Algo análogo sucedía en mi caso. Cuando llegaba una visita a la casa, mi papá me pedía que leyera un poema que había escrito o señalaba con orgullo en mi estante de libros una pequeña escultura que había hecho en clase de artes. Cuando escribí un cuento, previó el premio literario infantil que me otorgaría Comfama. Disfrutó tanto los logros deportivos de mi hermano, como la medalla que me dio la Piloto por ser uno de los estudiantes del Valle de Aburrá que más libros había leído. “¿Viste que también hay medallas para lectores?”, dijo con cariño.

Juan Gabriel siempre creyó en las infinitas posibilidades de sus hijos, sin negar nuestras limitaciones. Él y mi mamá nos dieron tanta confianza que aún me emociono al recordarlo. Nunca importó que mi hermano tuviera tendencia al asma o que yo tuviera problemas de visión, ni que ambos nos enfrentáramos, como todos los niños del mundo, a dificultades y limitaciones de aprendizaje.

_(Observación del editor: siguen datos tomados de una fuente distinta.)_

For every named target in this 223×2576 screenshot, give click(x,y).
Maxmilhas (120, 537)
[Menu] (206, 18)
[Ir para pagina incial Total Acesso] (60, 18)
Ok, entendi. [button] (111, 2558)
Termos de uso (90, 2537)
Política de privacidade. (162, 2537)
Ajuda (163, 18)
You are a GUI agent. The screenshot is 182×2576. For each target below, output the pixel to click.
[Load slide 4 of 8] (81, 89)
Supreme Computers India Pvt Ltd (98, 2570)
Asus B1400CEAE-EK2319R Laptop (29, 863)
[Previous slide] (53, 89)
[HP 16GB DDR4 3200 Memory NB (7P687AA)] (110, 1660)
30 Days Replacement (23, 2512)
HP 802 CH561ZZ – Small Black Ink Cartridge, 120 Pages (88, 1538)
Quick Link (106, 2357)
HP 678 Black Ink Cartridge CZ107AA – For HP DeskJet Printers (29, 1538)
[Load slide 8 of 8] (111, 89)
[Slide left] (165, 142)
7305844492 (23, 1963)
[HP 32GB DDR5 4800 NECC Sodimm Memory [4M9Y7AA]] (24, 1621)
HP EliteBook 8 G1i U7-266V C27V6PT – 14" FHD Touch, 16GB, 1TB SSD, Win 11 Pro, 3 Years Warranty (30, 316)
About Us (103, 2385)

Para ellos éramos, en potencia al menos, unos campeones. Hasta el extremo de que cuando en el colegio se burlaron de mis gruesas gafas de pasta, mi mamá me convenció de que Clark Kent tenía unas parecidas, que se quitaba cuando quería, para convertirse en Superman. Juan y Beatriz nos enseñaron a no temer y a confiar en nuestras posibilidades. Eso nos ha permitido avanzar en la vida. Claro que nos hemos equivocado, pero nunca hemos dejado de confiar en el futuro.

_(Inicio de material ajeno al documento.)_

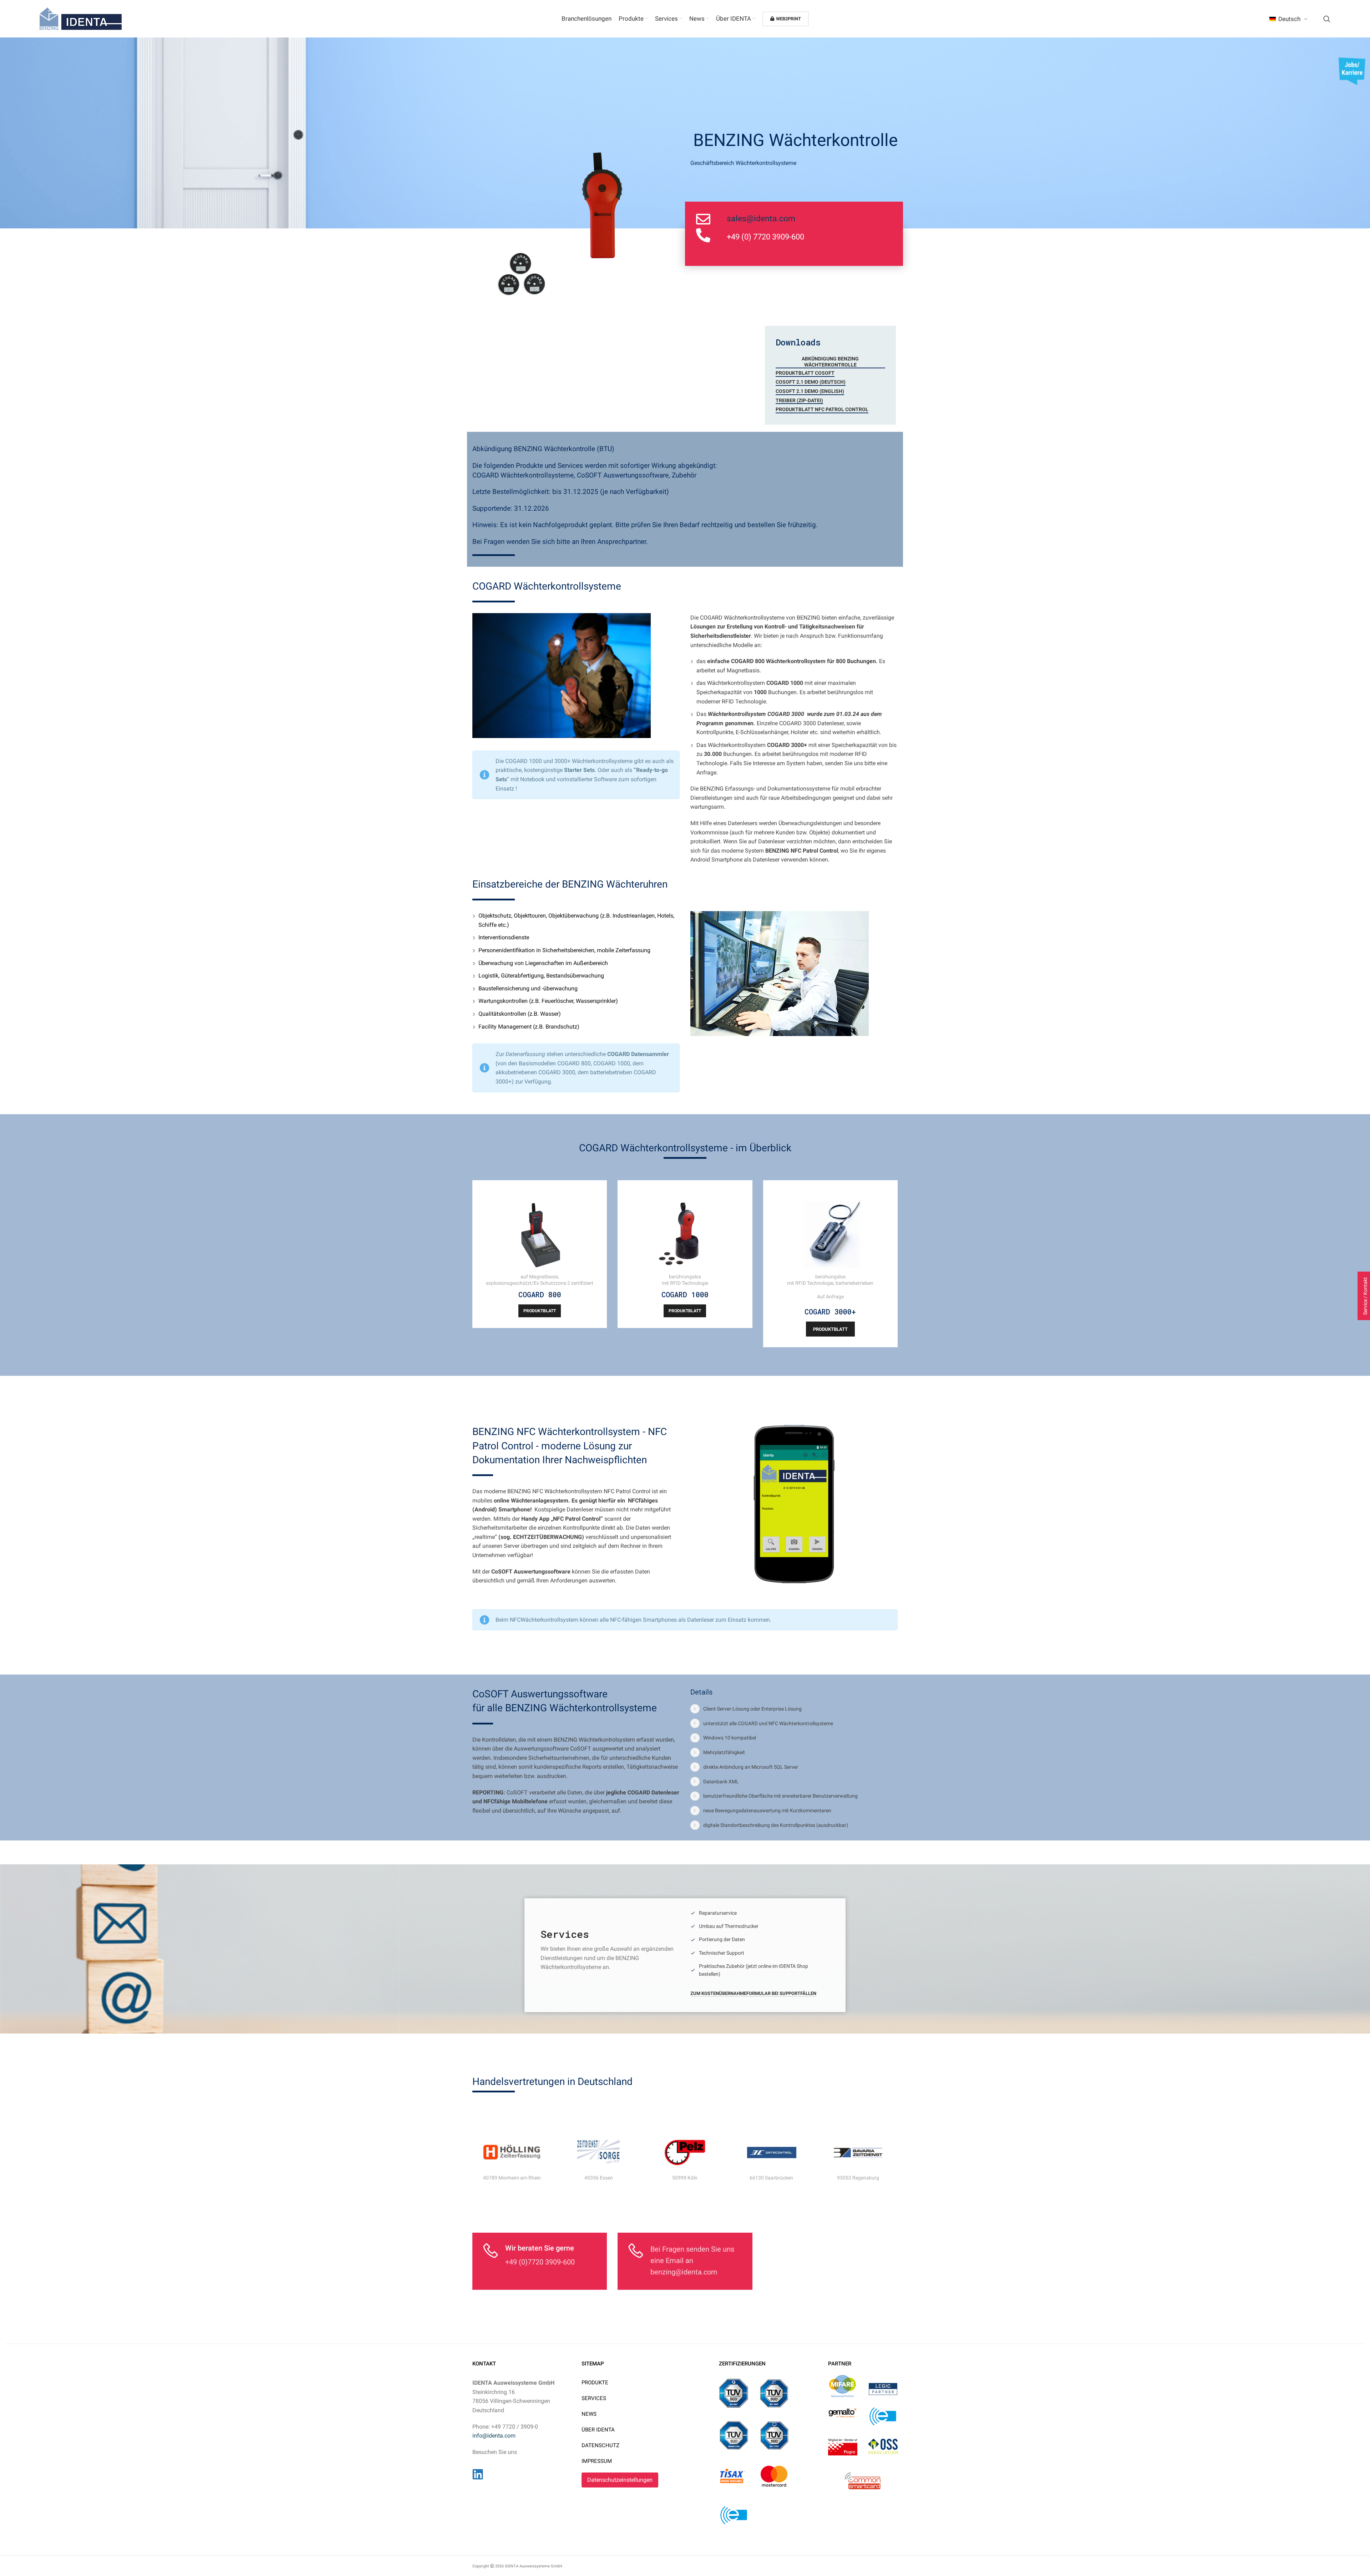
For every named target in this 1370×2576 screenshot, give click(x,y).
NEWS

Desde hace muchos años es clara para educadores en todo el mundo la importancia de la autoconfianza, que se desarrolla con la aprobación de padres y maestros. El aliento y motivación son fundamentales para desafiar límites que casi siempre son imaginarios. Hoy en día se habla del efecto Pigmalión, que no es más que la realimentación positiva a partir del cultivo de la confianza. Los mejores maestros saben que una persona que cree en sí misma, supera sus errores, realiza con mayor facilidad las actividades más complejas y avanza más rápidamente. Por supuesto, no estoy diciendo que la autoestima lo sea todo, pero unida a los talentos, el trabajo y la pasión entrega resultados increíbles. Son innumerables las historias de personas a las que les diagnostican una condición, enfermedad o discapacidad que luego logran superar a partir de confianza, trabajo y apoyo.

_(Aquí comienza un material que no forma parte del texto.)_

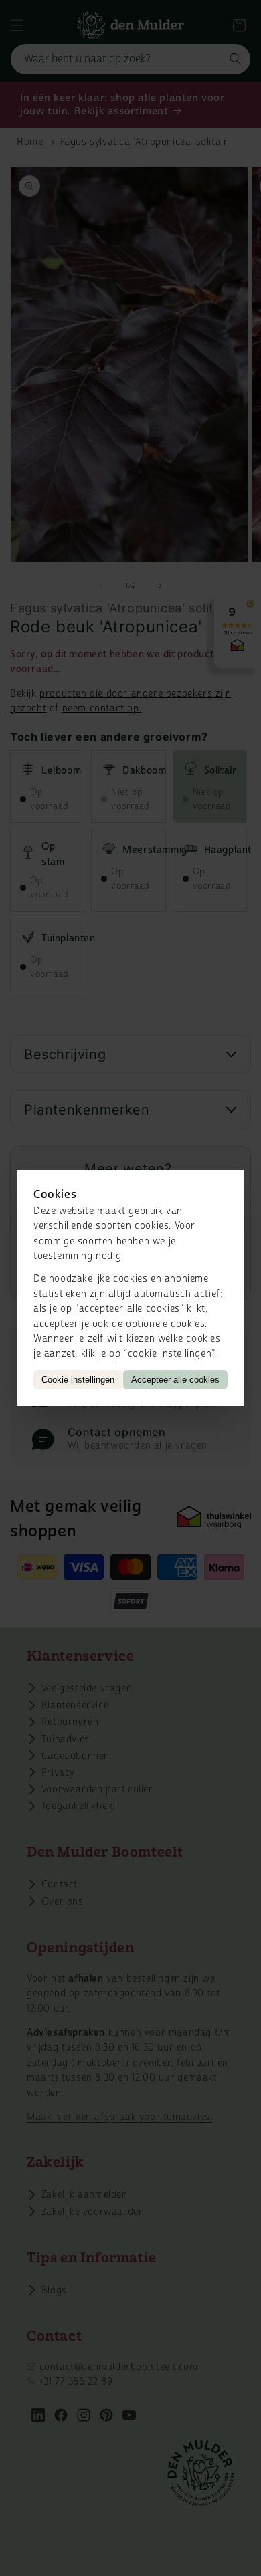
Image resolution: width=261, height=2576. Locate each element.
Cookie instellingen (77, 1380)
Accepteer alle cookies (175, 1380)
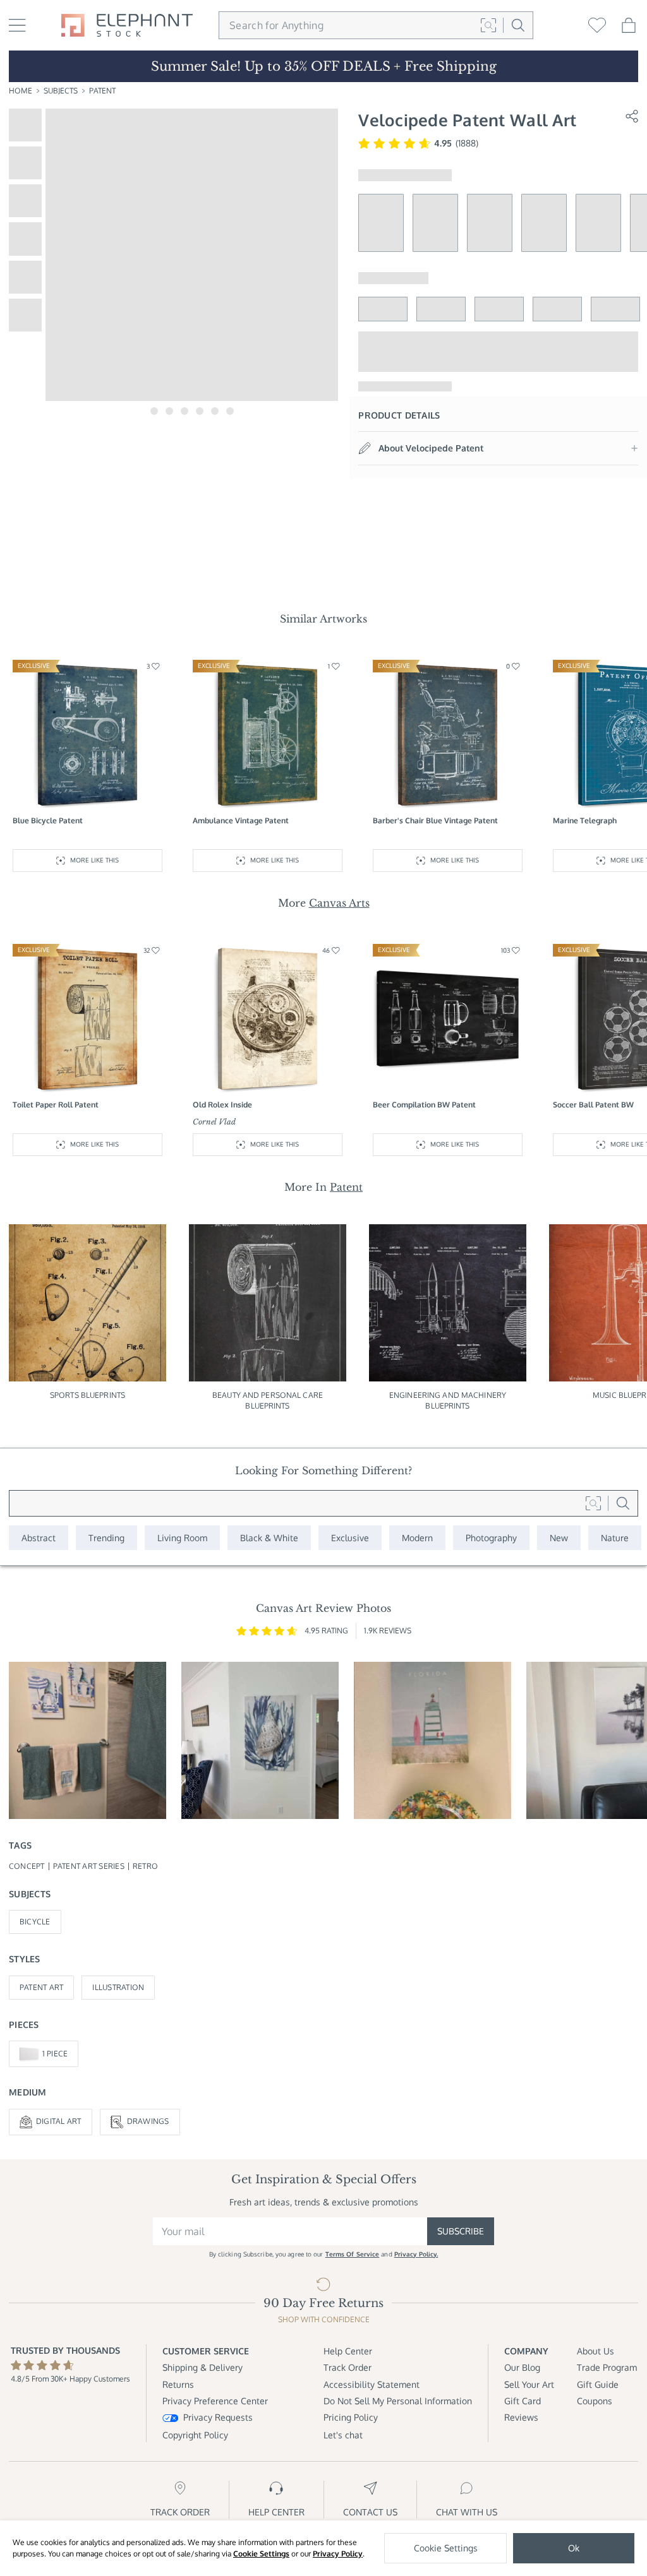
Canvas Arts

Cuando escuchamos hablar a grandes educadores, oímos de metodologías, pedagogías y visiones diferentes. Cada una de estas tendrá fortalezas y debilidades, impactos positivos y negativos. Por supuesto, las investigaciones y búsquedas para que la humanidad comprenda mejor, desde la ciencia y desde la filosofía, cómo debemos educar, tendrán para nosotros, siempre, mucho sentido. Pero pensamos que hay una pregunta de carácter superior, y es: ¿desde dónde educamos?, es decir, ¿con qué postura frente al otro lo hacemos?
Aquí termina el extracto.